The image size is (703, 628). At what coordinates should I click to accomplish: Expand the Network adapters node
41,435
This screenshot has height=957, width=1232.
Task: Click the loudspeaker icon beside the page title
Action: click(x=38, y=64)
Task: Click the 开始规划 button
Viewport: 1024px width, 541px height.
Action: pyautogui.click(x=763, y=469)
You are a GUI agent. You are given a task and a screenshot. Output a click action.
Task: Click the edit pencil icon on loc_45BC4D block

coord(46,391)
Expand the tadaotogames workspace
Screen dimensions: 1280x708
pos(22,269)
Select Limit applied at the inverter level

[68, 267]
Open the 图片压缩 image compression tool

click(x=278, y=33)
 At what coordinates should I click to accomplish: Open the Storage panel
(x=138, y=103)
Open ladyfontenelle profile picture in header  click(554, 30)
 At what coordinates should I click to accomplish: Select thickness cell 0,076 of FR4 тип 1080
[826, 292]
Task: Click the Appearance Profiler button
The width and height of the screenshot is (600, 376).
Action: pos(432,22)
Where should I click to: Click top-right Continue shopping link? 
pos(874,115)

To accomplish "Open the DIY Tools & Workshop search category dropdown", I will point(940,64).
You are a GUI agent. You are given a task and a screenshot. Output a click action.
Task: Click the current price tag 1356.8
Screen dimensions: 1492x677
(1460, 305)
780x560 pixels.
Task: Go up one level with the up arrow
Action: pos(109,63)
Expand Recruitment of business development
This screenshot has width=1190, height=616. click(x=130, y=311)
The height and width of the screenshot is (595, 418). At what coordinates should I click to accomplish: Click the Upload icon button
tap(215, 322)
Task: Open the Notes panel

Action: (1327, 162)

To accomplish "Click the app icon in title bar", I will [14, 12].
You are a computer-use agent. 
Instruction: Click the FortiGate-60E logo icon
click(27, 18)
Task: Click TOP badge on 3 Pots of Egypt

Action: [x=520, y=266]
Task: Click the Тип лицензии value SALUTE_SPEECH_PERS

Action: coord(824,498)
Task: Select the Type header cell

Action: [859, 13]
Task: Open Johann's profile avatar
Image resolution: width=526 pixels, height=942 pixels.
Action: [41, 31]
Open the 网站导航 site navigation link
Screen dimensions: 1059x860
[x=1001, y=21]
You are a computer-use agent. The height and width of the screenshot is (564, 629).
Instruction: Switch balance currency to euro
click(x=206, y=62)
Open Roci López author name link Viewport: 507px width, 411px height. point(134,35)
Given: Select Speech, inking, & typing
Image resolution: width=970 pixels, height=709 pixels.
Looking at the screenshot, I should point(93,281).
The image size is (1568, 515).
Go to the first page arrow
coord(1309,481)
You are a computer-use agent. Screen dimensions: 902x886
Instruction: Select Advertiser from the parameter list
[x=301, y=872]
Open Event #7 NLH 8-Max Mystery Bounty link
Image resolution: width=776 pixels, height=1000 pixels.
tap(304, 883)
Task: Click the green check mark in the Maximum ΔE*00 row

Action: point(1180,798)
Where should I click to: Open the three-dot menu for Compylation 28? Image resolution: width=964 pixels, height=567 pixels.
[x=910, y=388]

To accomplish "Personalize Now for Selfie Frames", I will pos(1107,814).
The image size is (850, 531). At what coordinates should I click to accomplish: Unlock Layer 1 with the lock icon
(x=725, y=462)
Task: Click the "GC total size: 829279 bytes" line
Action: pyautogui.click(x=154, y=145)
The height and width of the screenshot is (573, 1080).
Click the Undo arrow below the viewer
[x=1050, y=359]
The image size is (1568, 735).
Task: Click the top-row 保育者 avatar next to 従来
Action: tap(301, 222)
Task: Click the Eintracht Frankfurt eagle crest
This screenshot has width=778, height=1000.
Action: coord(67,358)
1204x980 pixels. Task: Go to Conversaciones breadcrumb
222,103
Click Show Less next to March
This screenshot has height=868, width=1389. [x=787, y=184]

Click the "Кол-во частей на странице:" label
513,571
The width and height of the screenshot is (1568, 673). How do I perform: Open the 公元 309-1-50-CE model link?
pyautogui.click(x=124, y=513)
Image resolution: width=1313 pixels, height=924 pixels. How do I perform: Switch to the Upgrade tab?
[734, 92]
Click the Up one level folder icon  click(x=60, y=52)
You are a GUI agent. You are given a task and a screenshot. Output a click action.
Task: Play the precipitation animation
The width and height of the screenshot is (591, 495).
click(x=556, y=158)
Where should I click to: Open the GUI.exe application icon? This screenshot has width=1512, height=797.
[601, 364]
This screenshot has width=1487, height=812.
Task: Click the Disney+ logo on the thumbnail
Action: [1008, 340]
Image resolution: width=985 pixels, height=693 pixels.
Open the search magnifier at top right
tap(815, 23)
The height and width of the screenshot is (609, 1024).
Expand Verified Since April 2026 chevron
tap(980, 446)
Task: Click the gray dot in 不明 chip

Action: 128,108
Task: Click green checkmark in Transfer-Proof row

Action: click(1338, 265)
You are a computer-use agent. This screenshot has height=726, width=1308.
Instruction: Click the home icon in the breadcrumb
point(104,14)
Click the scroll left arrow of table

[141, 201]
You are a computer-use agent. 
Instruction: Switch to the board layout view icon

--------

## TASK TO CARRY OUT
Print the material exactly as written, omitting nothing.

## EXPECTED OUTPUT
The image size is (703, 628). At what coordinates should I click to accomplish: Expand the Network adapters node
41,435
This screenshot has height=957, width=1232.
Task: Click the loudspeaker icon beside the page title
Action: click(x=38, y=64)
Task: Click the 开始规划 button
Viewport: 1024px width, 541px height.
Action: pyautogui.click(x=763, y=469)
You are a GUI agent. You are given a task and a screenshot. Output a click action.
Task: Click the edit pencil icon on loc_45BC4D block

coord(46,391)
Expand the tadaotogames workspace
Screen dimensions: 1280x708
pos(22,269)
Select Limit applied at the inverter level

[68, 267]
Open the 图片压缩 image compression tool

click(x=278, y=33)
 At what coordinates should I click to accomplish: Open the Storage panel
(x=138, y=103)
Open ladyfontenelle profile picture in header  click(554, 30)
 At what coordinates should I click to accomplish: Select thickness cell 0,076 of FR4 тип 1080
[826, 292]
Task: Click the Appearance Profiler button
The width and height of the screenshot is (600, 376).
Action: pos(432,22)
Where should I click to: Click top-right Continue shopping link? 
pos(874,115)

To accomplish "Open the DIY Tools & Workshop search category dropdown", I will point(940,64).
You are a GUI agent. You are given a task and a screenshot. Output a click action.
Task: Click the current price tag 1356.8
Screen dimensions: 1492x677
(1460, 305)
780x560 pixels.
Task: Go up one level with the up arrow
Action: pos(109,63)
Expand Recruitment of business development
This screenshot has width=1190, height=616. click(x=130, y=311)
The height and width of the screenshot is (595, 418). At what coordinates should I click to accomplish: Click the Upload icon button
tap(215, 322)
Task: Open the Notes panel

Action: (1327, 162)

To accomplish "Click the app icon in title bar", I will [14, 12].
You are a computer-use agent. 
Instruction: Click the FortiGate-60E logo icon
click(27, 18)
Task: Click TOP badge on 3 Pots of Egypt

Action: [x=520, y=266]
Task: Click the Тип лицензии value SALUTE_SPEECH_PERS

Action: coord(824,498)
Task: Select the Type header cell

Action: [859, 13]
Task: Open Johann's profile avatar
Image resolution: width=526 pixels, height=942 pixels.
Action: [41, 31]
Open the 网站导航 site navigation link
Screen dimensions: 1059x860
[x=1001, y=21]
You are a computer-use agent. The height and width of the screenshot is (564, 629).
Instruction: Switch balance currency to euro
click(x=206, y=62)
Open Roci López author name link Viewport: 507px width, 411px height. point(134,35)
Given: Select Speech, inking, & typing
Image resolution: width=970 pixels, height=709 pixels.
Looking at the screenshot, I should point(93,281).
The image size is (1568, 515).
Go to the first page arrow
coord(1309,481)
You are a computer-use agent. Screen dimensions: 902x886
Instruction: Select Advertiser from the parameter list
[x=301, y=872]
Open Event #7 NLH 8-Max Mystery Bounty link
Image resolution: width=776 pixels, height=1000 pixels.
tap(304, 883)
Task: Click the green check mark in the Maximum ΔE*00 row

Action: point(1180,798)
Where should I click to: Open the three-dot menu for Compylation 28? Image resolution: width=964 pixels, height=567 pixels.
[x=910, y=388]

To accomplish "Personalize Now for Selfie Frames", I will pos(1107,814).
The image size is (850, 531). At what coordinates should I click to accomplish: Unlock Layer 1 with the lock icon
(x=725, y=462)
Task: Click the "GC total size: 829279 bytes" line
Action: pyautogui.click(x=154, y=145)
The height and width of the screenshot is (573, 1080).
Click the Undo arrow below the viewer
[x=1050, y=359]
The image size is (1568, 735).
Task: Click the top-row 保育者 avatar next to 従来
Action: tap(301, 222)
Task: Click the Eintracht Frankfurt eagle crest
This screenshot has width=778, height=1000.
Action: coord(67,358)
1204x980 pixels. Task: Go to Conversaciones breadcrumb
222,103
Click Show Less next to March
This screenshot has height=868, width=1389. [x=787, y=184]

Click the "Кол-во частей на странице:" label
513,571
The width and height of the screenshot is (1568, 673). How do I perform: Open the 公元 309-1-50-CE model link?
pyautogui.click(x=124, y=513)
Image resolution: width=1313 pixels, height=924 pixels. How do I perform: Switch to the Upgrade tab?
[734, 92]
Click the Up one level folder icon  click(x=60, y=52)
You are a GUI agent. You are given a task and a screenshot. Output a click action.
Task: Play the precipitation animation
The width and height of the screenshot is (591, 495).
click(x=556, y=158)
Where should I click to: Open the GUI.exe application icon? This screenshot has width=1512, height=797.
[601, 364]
This screenshot has width=1487, height=812.
Task: Click the Disney+ logo on the thumbnail
Action: [1008, 340]
Image resolution: width=985 pixels, height=693 pixels.
Open the search magnifier at top right
tap(815, 23)
The height and width of the screenshot is (609, 1024).
Expand Verified Since April 2026 chevron
tap(980, 446)
Task: Click the gray dot in 不明 chip

Action: 128,108
Task: Click green checkmark in Transfer-Proof row

Action: click(1338, 265)
You are a computer-use agent. This screenshot has height=726, width=1308.
Instruction: Click the home icon in the breadcrumb
point(104,14)
Click the scroll left arrow of table

[141, 201]
You are a computer-use agent. 
Instruction: Switch to the board layout view icon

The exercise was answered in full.